/ 18 December 1998

The spirits rejoicing

Friday night: Shaun de Waal

Last Friday the charming Brad Holmes opened his Melville jazz club, the Bassline, in the late afternoon for the Mail & Guardian’s annual Christmas staff party. This was an informal bash – the Mail had only pocket money left after the office-warming of our new building earlier in the year. Management did, however, contribute some salvers of Nando’s chicken and other nibbly bits.

Gradually the staff gathered, filling the small tables clustered in the Bassline’s front room. A bit later, when the rain had spent itself, a smoking/chatting circle formed in the club’s back yard. Well into the night, this convivial space would still be occupied by people wetting their bums on the chairs that, like “Small Change” in the Tom Waits song, got rained on.

The back room is also a good space, with a set of couches, a coffee table and a rack of paper prayers (some frankly depicting floating penises heading dutifully for condoms) which can be acquired in exchange for a donation.

This area also seems to be the place the band of the evening uses to rest between sets. Certainly, Philip Tabane, who played at the Bassline that night, spent some time there with his Dr Malombo band members; he was using the downtime to make lists of numbers and words that looked like some esoteric code.

The great guitarist played three sets. They were relatively short, but the intensity of his performance made up for it. As his three cohorts – one of them his son – pattered and bounced away on various percussion instruments, he wove his utterly distinctive guitar figures around them. Part free jazz, part ancient Africa, his music is unique; and it comes across with the force of something driven by its own secret inner energies.

In tshiVenda, of course, “malombo” refers to the spirits, ancestral or otherwise. The drums themselves are malombo drums, used to commune with the shades, and Tabane’s music is so idiosyncratic that it is perhaps best described simply as malombo music. As the guitarist lost himself in his sinuous melodic lines, his body twisting with the sounds and his face contorting with concentrated joy, it was easy to believe some holy mystery was being celebrated.

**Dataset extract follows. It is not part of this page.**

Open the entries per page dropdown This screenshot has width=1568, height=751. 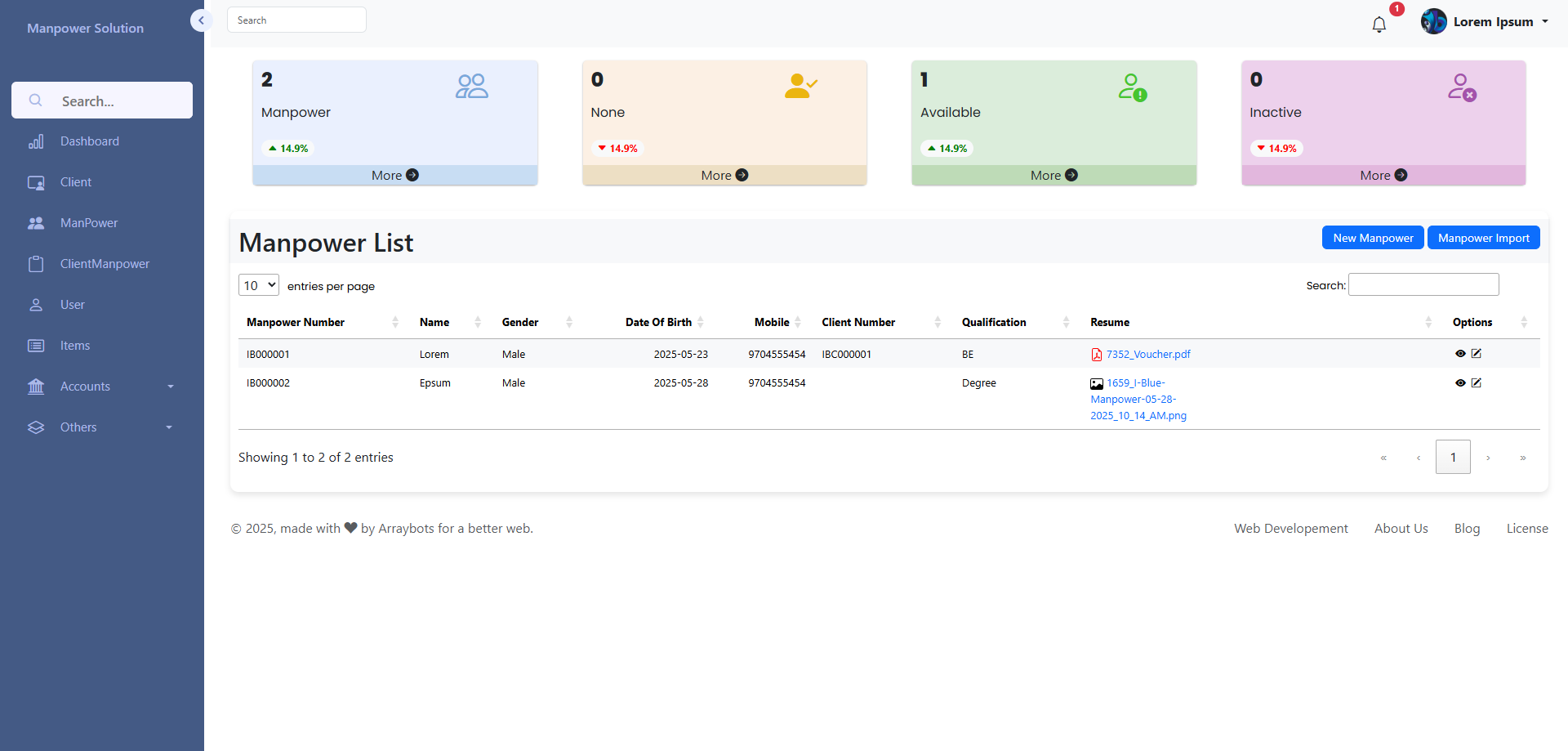(259, 285)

The Bassline is a fine club, inclined to pack itself to the rafters when the more popular acts are on show. Everyone who is anyone in South African jazz – or on its margins – has played there at some time. Hopefully Holmes et al will soon organise some more recordings off their sound desk: adventurous South African artists like Tabane are woefully under-recorded (a mere handful in 30 years!), and such gigs could produce some marvellous CDs. The freedom of playing live, and the ambience of an appreciative audience, can make for brilliant music.

What the club does need, though, as a patron pointed out a few weeks ago when Zim Ngqawana was playing, is a piano. Just a sturdy old stand-up would do to relieve us of those often toneless electric keyboards.